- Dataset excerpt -
-- start --
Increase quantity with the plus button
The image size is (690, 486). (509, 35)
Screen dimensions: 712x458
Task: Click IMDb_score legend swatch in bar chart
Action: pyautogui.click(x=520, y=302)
-- end --
- What the task requires -
Copy each line of the items above that contains the string "with". Uppercase and lowercase letters count as different.

- Solution for this task -
Increase quantity with the plus button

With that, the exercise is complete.